IPRE: a Dataset for Inter-Personal Relationship Extraction
Files | Contents |
---|---|
sent_train/dev/test | sentID eh et sentence |
sent_relation_train/dev/test | sentID relationIDs |
bag_relation_train/dev/test | bagID eh et sentIDs relationIDs |
The above table shows the format of our data set. Some keywords are explained as follows:
- eh The head entity in the sentence.
- et The tail entity in the sentence.
- sentence A segmented sentence contains the eh and et.
- sentID A unique ID given to an instance, which consists of a ordered entity pair and a sentence.

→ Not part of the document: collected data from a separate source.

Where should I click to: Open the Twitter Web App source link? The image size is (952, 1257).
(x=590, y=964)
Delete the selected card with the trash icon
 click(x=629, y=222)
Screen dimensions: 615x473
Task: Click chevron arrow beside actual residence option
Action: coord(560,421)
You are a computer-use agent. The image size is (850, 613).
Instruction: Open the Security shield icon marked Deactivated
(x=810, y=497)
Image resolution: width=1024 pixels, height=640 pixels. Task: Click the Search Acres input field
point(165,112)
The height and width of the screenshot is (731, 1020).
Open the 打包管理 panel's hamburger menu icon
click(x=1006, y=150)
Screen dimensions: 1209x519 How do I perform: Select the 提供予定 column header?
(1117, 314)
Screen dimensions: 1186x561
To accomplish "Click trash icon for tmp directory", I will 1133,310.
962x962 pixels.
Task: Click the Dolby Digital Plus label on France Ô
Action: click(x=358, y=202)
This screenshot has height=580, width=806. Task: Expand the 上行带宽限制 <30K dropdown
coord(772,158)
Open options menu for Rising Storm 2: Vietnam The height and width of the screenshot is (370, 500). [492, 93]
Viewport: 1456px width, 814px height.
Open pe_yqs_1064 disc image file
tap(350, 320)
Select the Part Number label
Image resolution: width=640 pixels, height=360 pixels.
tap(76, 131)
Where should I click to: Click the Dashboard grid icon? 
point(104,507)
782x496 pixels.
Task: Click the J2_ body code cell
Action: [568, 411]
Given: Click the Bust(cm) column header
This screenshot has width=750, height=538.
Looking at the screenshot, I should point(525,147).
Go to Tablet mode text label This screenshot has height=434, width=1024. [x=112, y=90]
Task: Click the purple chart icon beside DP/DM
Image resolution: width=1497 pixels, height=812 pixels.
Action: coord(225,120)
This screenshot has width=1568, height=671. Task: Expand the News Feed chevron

- bagID A unique ID given to a bag, and all setences in a bag contains the same entity pair.
- relationID A unique ID given to a relation type.
Note that the part represented by the keywords mentioned above is separated by a tab character. Moreover, relationIDs is composed of several relationID that separated by a space character, and sentIDs is also so.
Each dataset contains three files, in which one file stores the mapping information between sentID and instance, and the remaining two files store the data in dataset at sentence-level and bag-level respectively.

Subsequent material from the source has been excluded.